§ Excerpted passage:
To the extent that the Company’s payments under this Section IV.F are includible in the Executive’s taxable income, the Company shall increase such payments by an additional amount calculated to ensure that the Executive’s net proceeds, after paying federal, state and local income taxes on such payments and such additional amount, are equal to the Executive’s expenses described in this Section IV.F.
 
G. General Benefits
 
During the term of this Agreement, the Executive will be eligible to receive such benefits as are generally provided to executive officers of the Company as determined from time to time by the Board.
 
The Executive will be entitled to normal sick leave during the term of this Agreement, when the Executive is not Disabled, as that term is defined in Section VI.A.  During the Stated Term of Employment, Executive will be entitled to all public holidays observed by the Company and vacation days in accordance with the applicable vacation policies for executive officers of the Company, which vacation days will be taken at a reasonable time.
 

 
 

 


V.

§ Set task:
Answer these questions from the agreement excerpt:
1. If the Company's payments under Section IV.F count as the Executive's taxable income, what must the Company do?
2. Who determines the benefits generally provided to the Company's executive officers?
3. When are the Executive's vacation days to be taken?

§ Material shown:
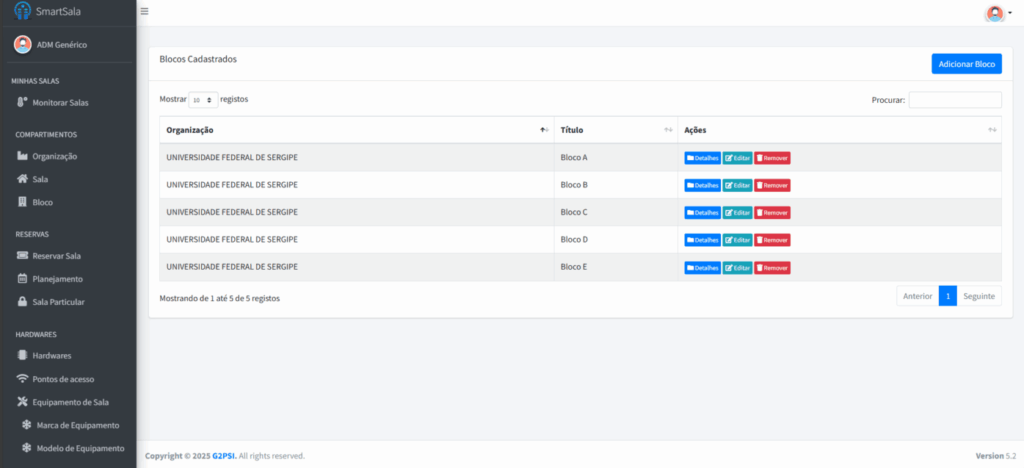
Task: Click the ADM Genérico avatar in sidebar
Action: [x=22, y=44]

--

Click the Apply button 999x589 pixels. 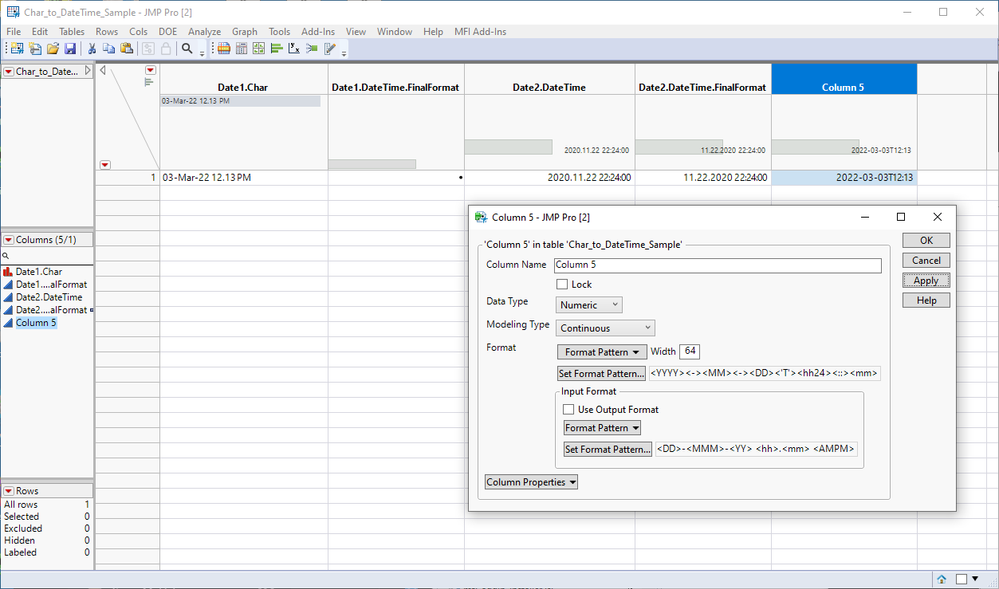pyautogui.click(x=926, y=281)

§ Solved problem:
1. It must increase those payments by an extra amount so that, after federal, state and local income taxes, the Executive's net proceeds equal the expenses described in Section IV.F.
2. The Board, from time to time.
3. At a reasonable time.